◆ **Your assignment**: Nothing but the exact text of the entries should appear in your answer; pictures stay out.
========
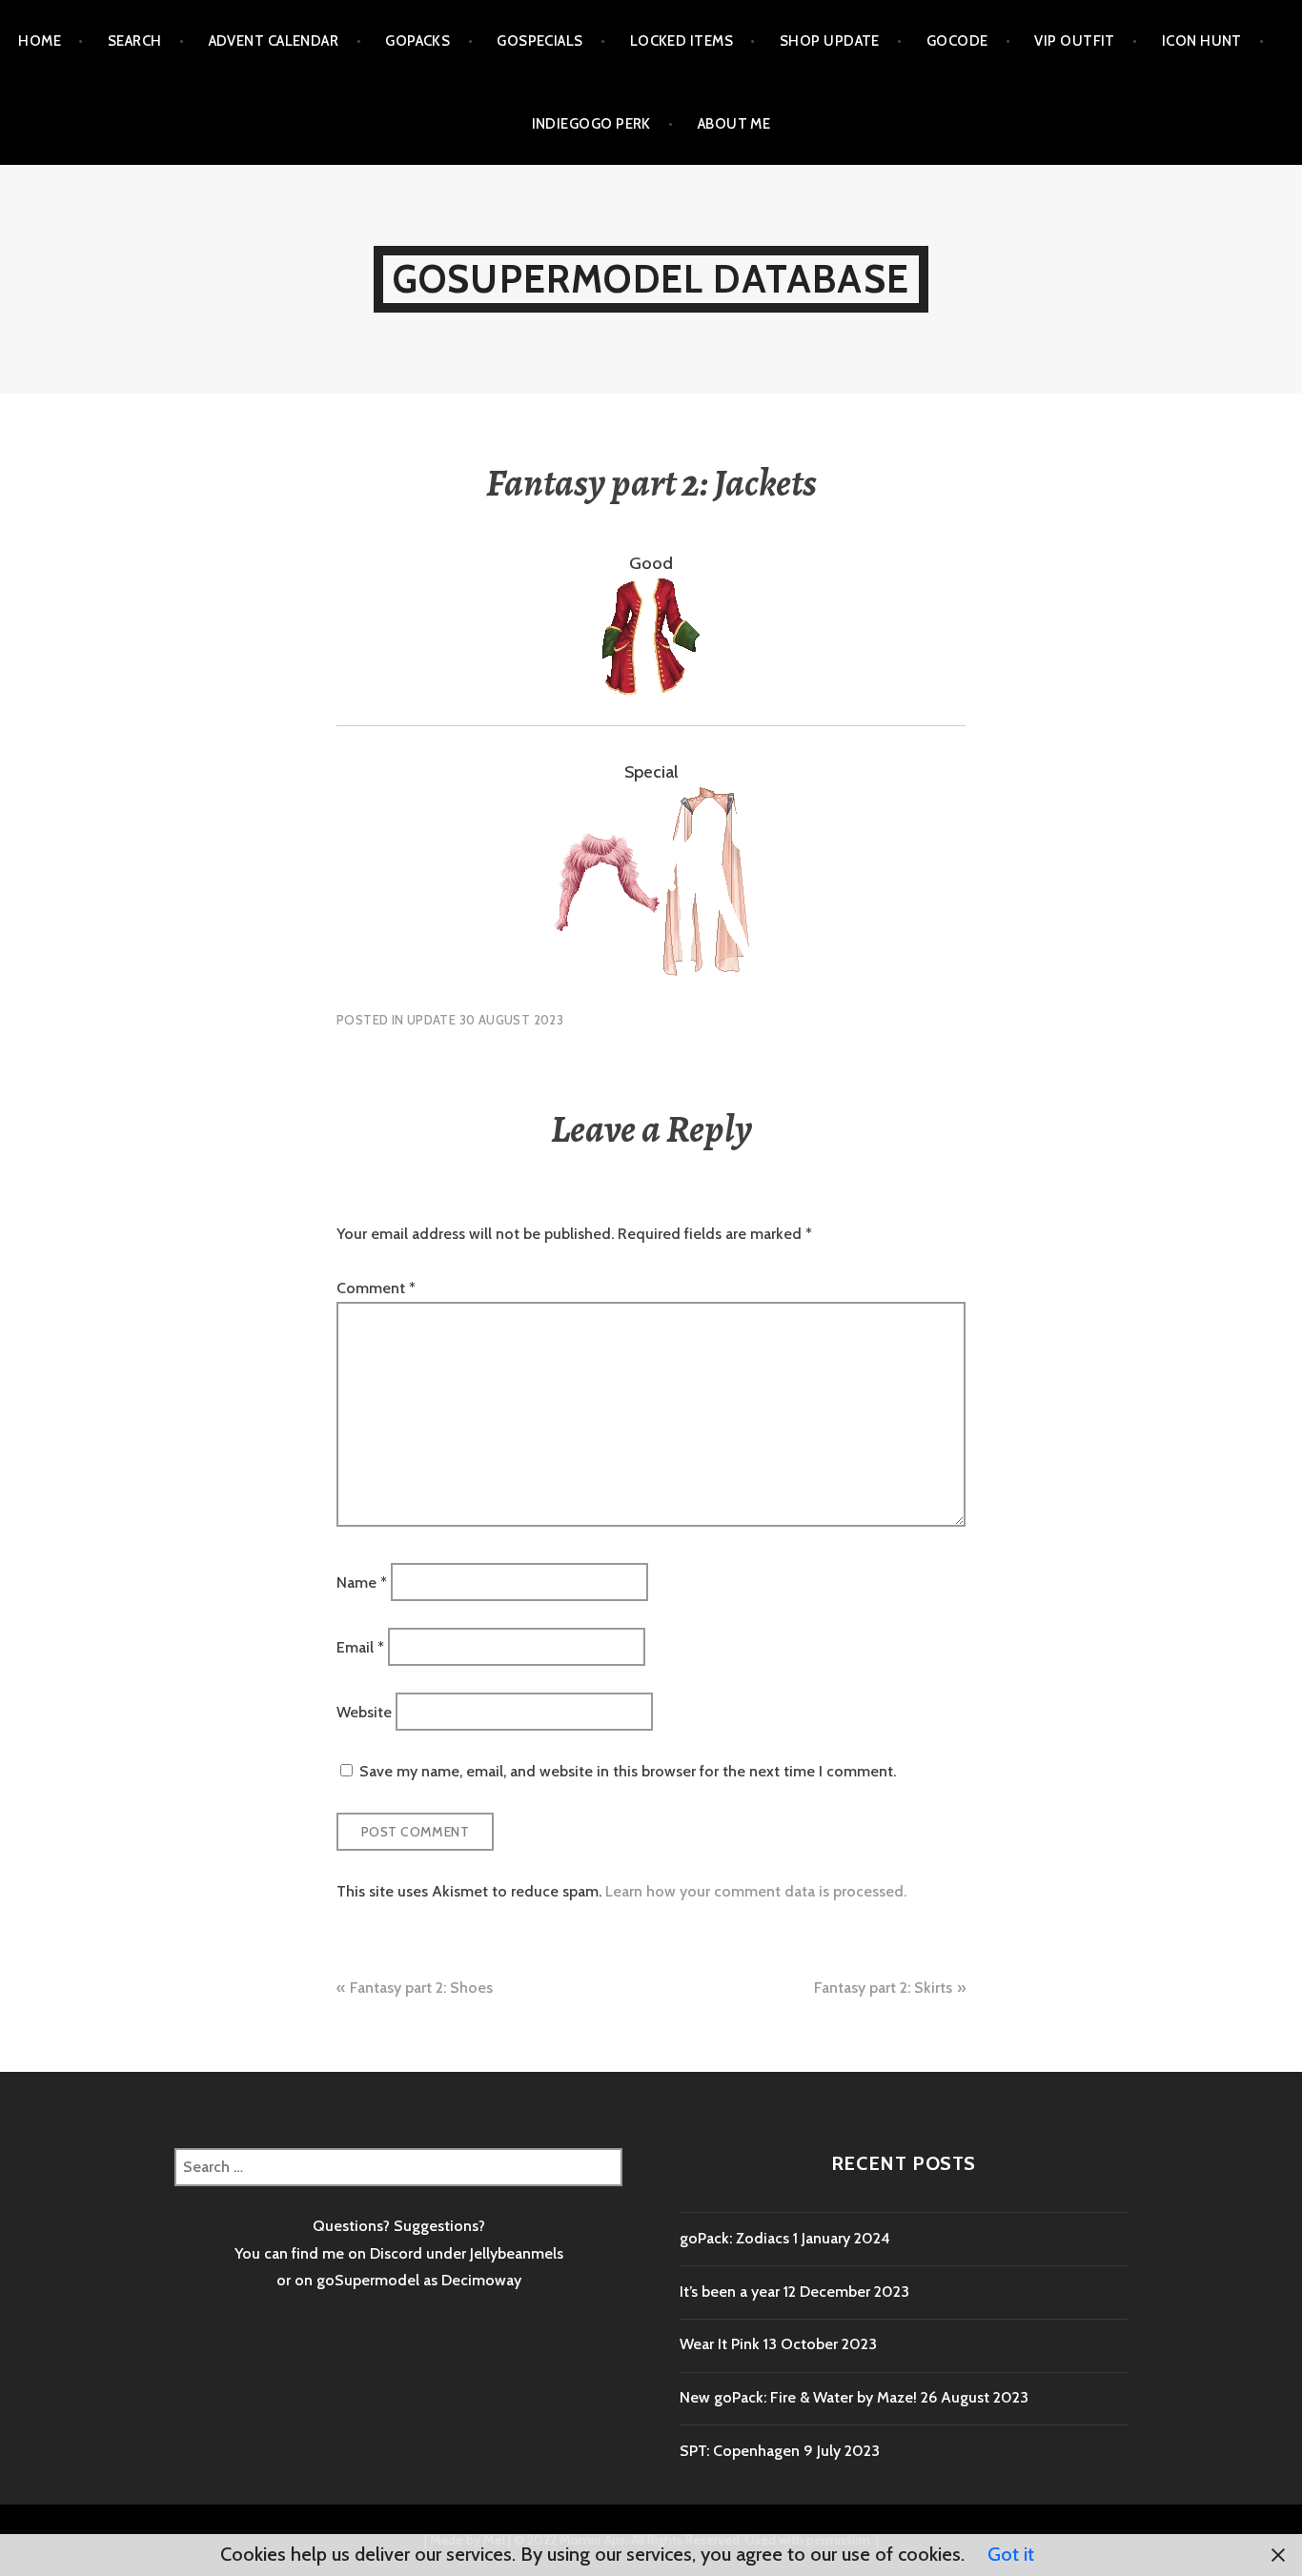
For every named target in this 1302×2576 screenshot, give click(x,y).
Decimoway (481, 2280)
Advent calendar (274, 41)
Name (361, 1581)
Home (39, 41)
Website (364, 1712)
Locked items (681, 41)
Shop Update (830, 41)
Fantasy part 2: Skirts (883, 1987)
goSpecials (540, 41)
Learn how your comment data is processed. (755, 1891)
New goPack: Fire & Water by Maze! (798, 2397)
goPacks (417, 41)
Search (135, 41)
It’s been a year (730, 2291)
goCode (957, 41)
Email (360, 1646)
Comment (376, 1288)
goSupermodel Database (651, 278)
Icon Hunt (1202, 41)
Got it (1010, 2554)
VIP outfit (1074, 41)
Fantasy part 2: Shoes (421, 1987)
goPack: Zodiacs (734, 2238)
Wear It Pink (720, 2344)
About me (734, 123)
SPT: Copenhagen (740, 2451)
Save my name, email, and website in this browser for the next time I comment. (627, 1771)
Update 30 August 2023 (485, 1019)
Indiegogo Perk (591, 123)
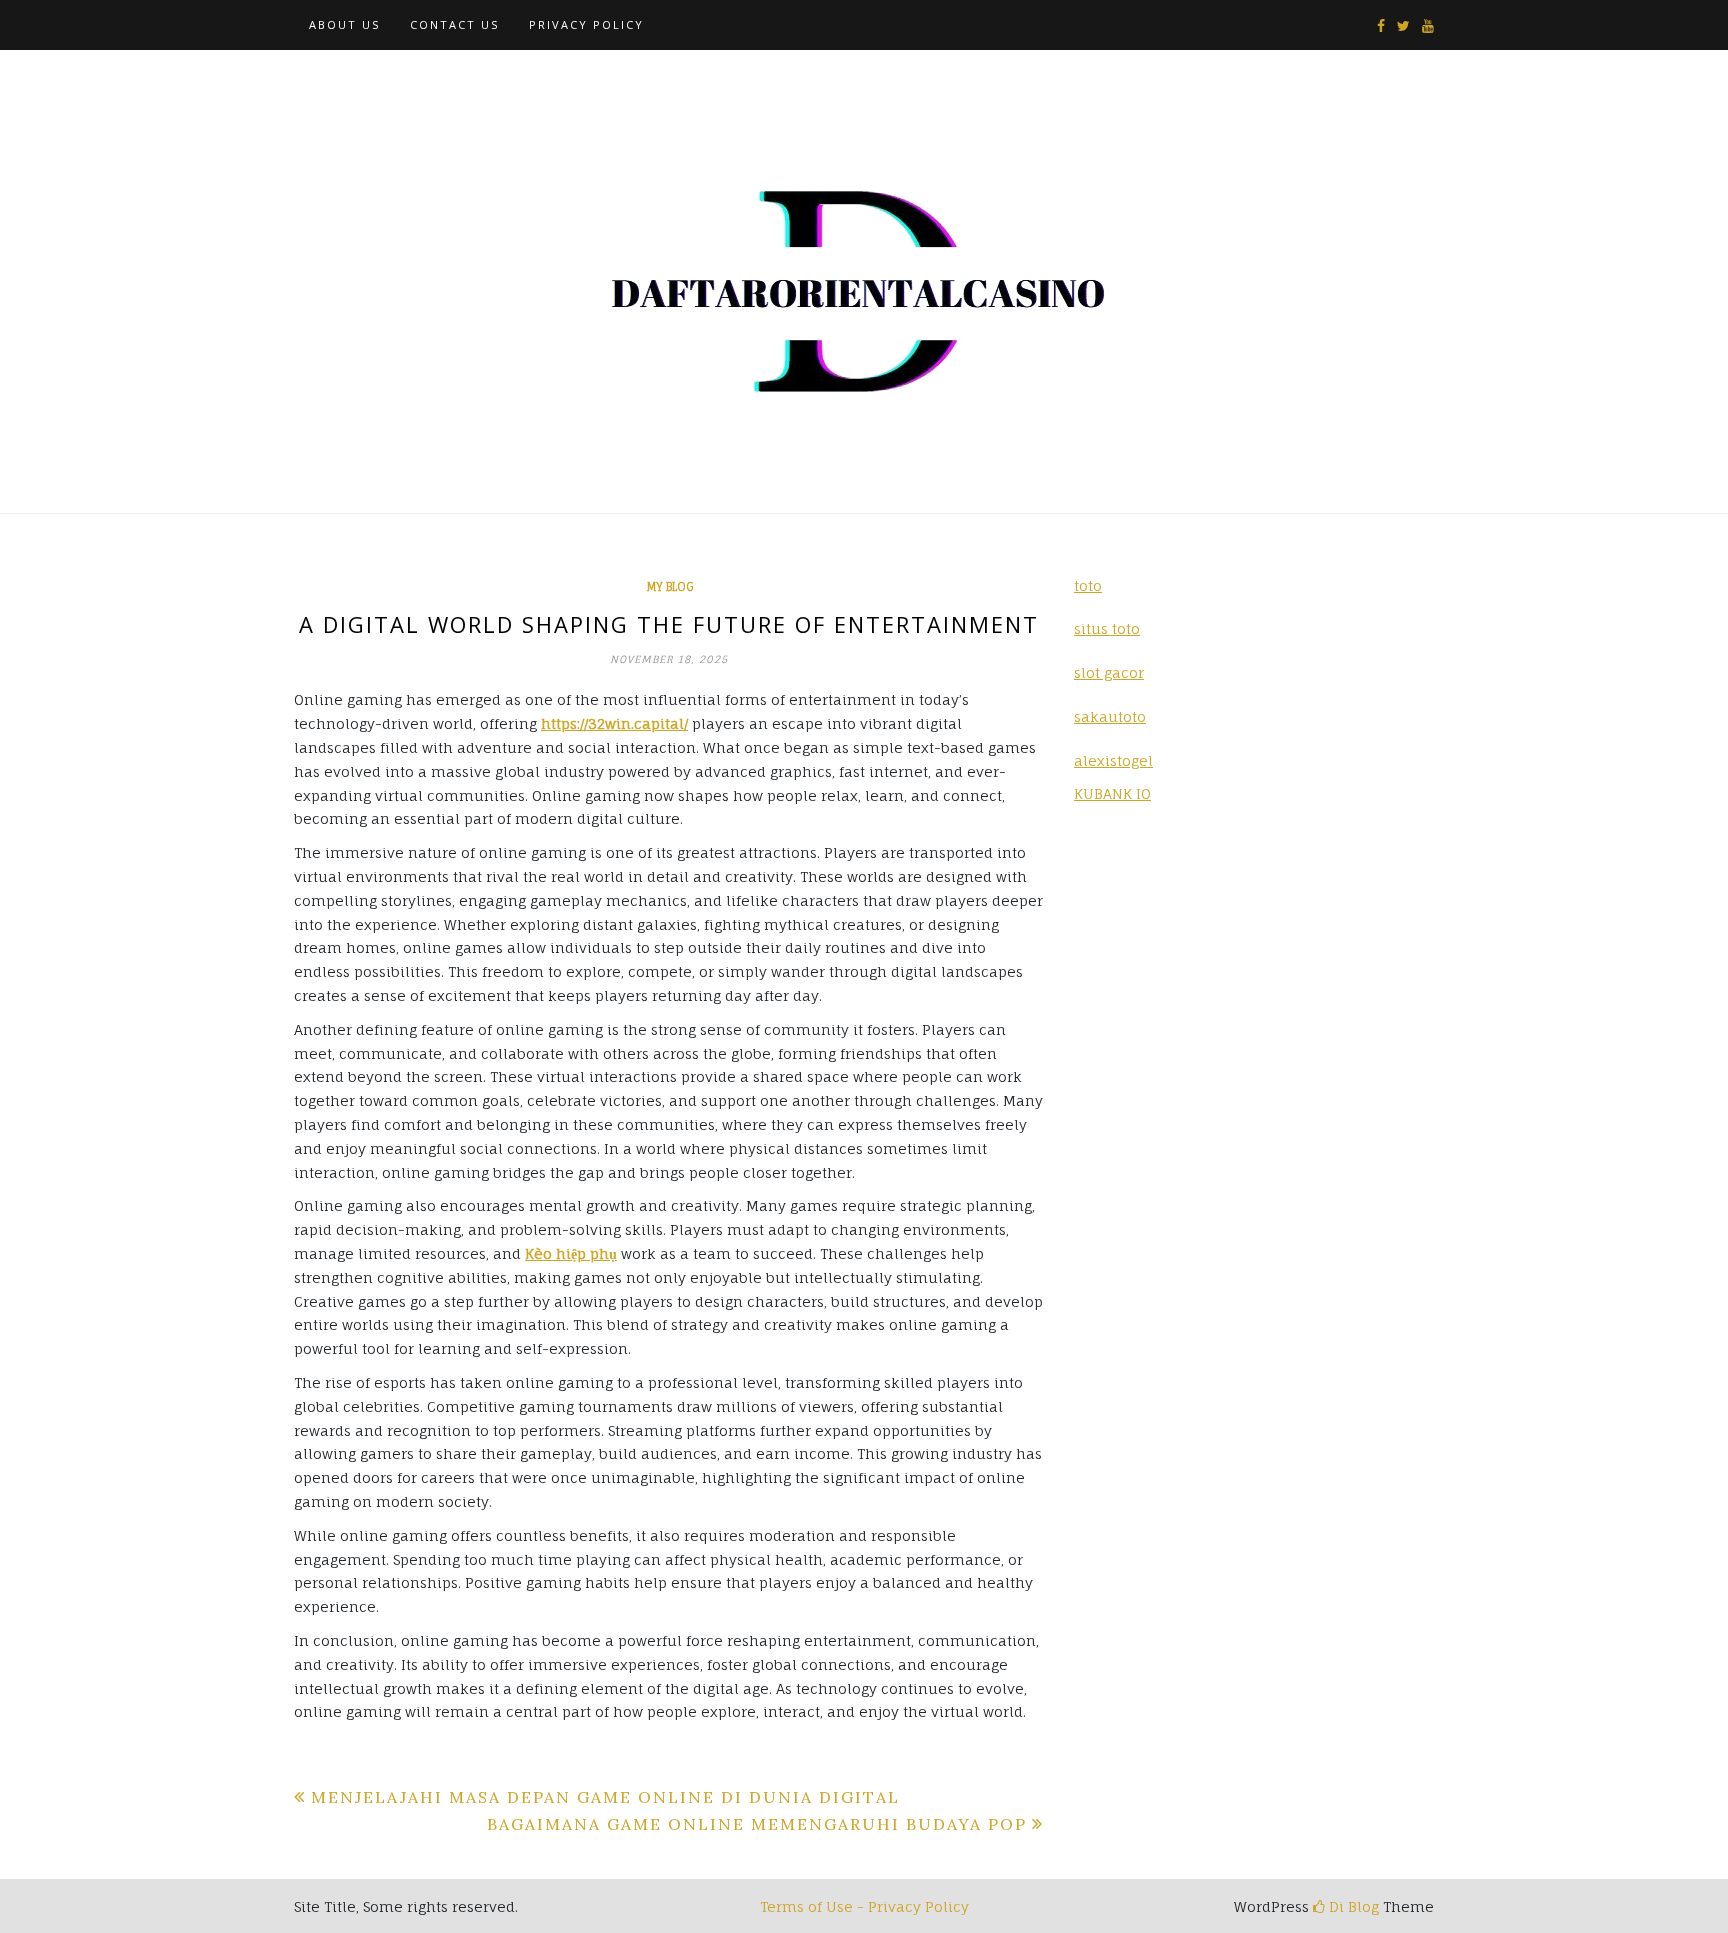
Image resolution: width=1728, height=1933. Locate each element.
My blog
========
◆ **Written solution**:
For every named target in this 1302×2576 screenshot, give click(x,y).
Decimoway (481, 2280)
Advent calendar (274, 41)
Name (361, 1581)
Home (39, 41)
Website (364, 1712)
Locked items (681, 41)
Shop Update (830, 41)
Fantasy part 2: Skirts (883, 1987)
goSpecials (540, 41)
Learn how your comment data is processed. (755, 1891)
New goPack: Fire & Water by Maze! (798, 2397)
goPacks (417, 41)
Search (135, 41)
It’s been a year (730, 2291)
goCode (957, 41)
Email (360, 1646)
Comment (376, 1288)
goSupermodel Database (651, 278)
Icon Hunt (1202, 41)
Got it (1010, 2554)
VIP outfit (1074, 41)
Fantasy part 2: Shoes (421, 1987)
goPack: Zodiacs (734, 2238)
Wear It Pink (720, 2344)
About me (734, 123)
SPT: Copenhagen (740, 2451)
Save my name, email, and website in this browser for the next time I comment. (627, 1771)
Update 30 August 2023 (485, 1019)
Indiegogo Perk (591, 123)
Image resolution: width=1728, height=1933. Locate each element.
My blog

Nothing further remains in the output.